PROBLEM STATEMENT
Up to and including the line containing "This screenshot has width=1407, height=840.", please reproduce the lines of the listing below, starting from the top.

INPUT FOR THIS TASK
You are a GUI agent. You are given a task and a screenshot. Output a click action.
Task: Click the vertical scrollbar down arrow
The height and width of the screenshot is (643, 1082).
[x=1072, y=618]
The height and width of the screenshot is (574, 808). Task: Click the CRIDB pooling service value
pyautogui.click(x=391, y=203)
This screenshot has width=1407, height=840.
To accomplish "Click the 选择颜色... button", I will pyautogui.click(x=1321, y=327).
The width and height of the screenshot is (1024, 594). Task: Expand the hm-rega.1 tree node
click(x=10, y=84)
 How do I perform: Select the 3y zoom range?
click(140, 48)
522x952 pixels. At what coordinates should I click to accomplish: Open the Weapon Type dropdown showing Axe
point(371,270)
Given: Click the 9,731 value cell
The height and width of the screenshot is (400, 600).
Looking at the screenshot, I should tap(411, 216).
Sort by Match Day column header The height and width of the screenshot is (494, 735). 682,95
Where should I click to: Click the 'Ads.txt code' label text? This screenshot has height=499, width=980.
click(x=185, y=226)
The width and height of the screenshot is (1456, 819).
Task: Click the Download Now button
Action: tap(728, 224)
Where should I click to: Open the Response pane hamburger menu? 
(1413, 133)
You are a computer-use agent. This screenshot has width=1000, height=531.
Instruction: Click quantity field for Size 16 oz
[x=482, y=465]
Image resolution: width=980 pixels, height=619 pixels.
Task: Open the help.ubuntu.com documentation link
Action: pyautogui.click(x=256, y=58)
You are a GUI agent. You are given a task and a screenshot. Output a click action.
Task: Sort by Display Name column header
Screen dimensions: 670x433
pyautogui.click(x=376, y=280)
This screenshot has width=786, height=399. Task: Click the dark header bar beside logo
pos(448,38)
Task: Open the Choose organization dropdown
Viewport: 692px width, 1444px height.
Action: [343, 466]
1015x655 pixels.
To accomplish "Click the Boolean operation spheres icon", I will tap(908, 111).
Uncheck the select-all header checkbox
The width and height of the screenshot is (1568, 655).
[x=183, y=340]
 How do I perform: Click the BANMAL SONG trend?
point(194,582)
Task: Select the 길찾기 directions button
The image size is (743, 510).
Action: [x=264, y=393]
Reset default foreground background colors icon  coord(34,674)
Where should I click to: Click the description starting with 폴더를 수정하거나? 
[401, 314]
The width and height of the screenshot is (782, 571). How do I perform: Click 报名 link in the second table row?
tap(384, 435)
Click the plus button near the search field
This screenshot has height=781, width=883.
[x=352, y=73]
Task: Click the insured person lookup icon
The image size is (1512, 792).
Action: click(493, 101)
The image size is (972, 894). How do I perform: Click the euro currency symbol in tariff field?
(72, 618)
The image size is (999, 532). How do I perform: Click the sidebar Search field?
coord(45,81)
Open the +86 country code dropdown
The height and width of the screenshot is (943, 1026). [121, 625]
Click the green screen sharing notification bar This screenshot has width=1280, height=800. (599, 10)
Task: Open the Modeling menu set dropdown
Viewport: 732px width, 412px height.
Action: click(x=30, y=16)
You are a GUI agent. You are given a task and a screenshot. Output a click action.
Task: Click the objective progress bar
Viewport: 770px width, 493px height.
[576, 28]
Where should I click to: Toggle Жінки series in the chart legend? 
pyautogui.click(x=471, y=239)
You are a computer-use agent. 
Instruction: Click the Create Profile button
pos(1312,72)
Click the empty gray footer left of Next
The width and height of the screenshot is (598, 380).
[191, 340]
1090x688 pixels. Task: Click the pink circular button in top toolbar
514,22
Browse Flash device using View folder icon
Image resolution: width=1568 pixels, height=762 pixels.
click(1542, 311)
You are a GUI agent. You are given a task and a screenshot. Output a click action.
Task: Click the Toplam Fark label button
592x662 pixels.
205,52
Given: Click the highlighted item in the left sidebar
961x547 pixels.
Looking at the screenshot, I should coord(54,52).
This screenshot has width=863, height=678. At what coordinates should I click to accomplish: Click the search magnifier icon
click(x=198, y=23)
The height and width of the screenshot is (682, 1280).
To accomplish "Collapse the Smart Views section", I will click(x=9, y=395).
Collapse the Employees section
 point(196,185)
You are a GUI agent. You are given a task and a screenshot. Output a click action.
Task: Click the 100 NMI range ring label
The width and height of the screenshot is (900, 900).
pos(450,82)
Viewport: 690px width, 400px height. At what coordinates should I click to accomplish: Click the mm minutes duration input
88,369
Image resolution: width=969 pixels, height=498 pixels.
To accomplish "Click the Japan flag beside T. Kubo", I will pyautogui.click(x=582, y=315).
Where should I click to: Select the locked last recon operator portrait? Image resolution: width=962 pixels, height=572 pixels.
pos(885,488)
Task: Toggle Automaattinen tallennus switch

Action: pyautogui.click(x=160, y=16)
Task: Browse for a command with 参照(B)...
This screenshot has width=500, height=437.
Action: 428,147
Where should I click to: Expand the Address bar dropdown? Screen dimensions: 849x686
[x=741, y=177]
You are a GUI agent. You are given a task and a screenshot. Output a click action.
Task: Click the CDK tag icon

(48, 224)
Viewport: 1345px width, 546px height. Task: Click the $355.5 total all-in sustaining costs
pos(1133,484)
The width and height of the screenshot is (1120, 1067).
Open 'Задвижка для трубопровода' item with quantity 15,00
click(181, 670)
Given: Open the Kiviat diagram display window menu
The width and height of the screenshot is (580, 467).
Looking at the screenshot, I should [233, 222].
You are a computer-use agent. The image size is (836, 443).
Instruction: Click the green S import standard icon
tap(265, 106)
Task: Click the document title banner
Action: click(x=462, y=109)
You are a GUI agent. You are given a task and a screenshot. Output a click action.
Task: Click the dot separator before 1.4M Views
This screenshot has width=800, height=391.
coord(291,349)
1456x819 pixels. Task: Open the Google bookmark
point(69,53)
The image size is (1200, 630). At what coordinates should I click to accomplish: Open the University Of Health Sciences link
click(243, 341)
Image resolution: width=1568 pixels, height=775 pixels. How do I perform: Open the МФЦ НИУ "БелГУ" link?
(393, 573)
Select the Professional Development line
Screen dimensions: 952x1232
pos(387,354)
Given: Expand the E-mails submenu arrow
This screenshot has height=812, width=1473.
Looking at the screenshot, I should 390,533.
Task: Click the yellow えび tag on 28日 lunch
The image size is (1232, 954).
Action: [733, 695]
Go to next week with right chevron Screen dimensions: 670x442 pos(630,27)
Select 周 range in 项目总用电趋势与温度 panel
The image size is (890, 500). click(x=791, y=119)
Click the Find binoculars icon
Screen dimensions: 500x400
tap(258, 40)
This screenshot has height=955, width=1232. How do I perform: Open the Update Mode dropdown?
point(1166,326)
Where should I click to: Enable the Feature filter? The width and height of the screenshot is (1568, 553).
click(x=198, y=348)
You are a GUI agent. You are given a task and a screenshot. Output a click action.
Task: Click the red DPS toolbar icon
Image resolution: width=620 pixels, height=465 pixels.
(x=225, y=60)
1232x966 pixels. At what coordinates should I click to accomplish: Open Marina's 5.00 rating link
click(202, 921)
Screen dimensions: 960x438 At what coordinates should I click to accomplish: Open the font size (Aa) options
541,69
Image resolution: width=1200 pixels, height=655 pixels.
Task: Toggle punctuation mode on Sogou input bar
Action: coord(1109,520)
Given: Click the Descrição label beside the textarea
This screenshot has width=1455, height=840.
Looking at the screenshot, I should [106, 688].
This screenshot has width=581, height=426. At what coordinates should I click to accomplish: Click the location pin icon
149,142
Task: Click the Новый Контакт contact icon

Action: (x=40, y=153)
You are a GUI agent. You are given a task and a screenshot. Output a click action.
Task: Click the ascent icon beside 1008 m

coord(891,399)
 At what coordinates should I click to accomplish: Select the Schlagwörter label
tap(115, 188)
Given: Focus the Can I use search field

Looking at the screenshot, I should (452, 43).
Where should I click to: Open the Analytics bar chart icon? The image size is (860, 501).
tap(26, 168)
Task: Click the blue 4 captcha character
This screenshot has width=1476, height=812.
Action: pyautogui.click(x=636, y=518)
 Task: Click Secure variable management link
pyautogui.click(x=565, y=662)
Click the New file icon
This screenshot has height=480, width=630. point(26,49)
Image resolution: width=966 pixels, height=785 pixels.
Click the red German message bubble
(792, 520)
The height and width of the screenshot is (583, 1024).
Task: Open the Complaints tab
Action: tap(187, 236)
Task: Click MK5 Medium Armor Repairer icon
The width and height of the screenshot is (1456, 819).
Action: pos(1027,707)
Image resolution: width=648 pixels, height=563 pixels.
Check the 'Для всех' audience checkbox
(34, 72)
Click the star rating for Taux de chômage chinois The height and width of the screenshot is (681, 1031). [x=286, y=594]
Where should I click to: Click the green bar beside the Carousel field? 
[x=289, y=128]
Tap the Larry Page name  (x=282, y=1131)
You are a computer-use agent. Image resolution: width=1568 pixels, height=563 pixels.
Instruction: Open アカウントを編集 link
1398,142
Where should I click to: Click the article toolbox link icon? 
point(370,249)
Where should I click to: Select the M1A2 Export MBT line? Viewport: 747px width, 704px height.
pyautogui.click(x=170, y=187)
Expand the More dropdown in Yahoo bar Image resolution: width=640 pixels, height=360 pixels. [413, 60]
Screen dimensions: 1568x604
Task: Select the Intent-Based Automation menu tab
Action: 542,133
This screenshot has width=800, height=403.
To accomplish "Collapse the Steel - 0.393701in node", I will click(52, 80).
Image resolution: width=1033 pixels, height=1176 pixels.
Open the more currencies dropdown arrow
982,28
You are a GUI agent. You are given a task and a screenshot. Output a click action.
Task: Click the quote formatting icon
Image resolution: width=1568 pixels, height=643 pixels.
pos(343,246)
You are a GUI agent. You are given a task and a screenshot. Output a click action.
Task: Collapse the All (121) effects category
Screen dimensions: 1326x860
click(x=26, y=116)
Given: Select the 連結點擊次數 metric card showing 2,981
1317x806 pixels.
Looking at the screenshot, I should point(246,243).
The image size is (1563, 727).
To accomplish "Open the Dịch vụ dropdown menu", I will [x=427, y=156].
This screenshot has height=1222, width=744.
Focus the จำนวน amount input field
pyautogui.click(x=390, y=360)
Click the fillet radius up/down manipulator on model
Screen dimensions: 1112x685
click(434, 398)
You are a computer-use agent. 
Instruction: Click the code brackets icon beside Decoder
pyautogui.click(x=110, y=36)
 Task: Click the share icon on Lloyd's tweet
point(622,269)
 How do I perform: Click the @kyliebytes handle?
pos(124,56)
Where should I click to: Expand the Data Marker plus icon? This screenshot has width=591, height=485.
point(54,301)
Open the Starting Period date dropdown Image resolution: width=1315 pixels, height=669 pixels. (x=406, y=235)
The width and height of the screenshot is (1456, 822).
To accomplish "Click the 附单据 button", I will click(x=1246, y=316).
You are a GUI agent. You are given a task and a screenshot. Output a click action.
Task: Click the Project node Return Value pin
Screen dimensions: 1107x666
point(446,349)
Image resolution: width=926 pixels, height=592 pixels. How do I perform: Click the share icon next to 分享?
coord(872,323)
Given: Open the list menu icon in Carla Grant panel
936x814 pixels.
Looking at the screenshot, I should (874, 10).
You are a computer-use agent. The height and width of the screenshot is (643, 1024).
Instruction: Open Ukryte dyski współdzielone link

RESPONSE TO THE TASK
You are a GUI agent. You are given a task and a screenshot. Output a click action.
Task: Click the vertical scrollbar down arrow
The height and width of the screenshot is (643, 1082).
[x=1072, y=618]
The height and width of the screenshot is (574, 808). Task: Click the CRIDB pooling service value
pyautogui.click(x=391, y=203)
This screenshot has width=1407, height=840.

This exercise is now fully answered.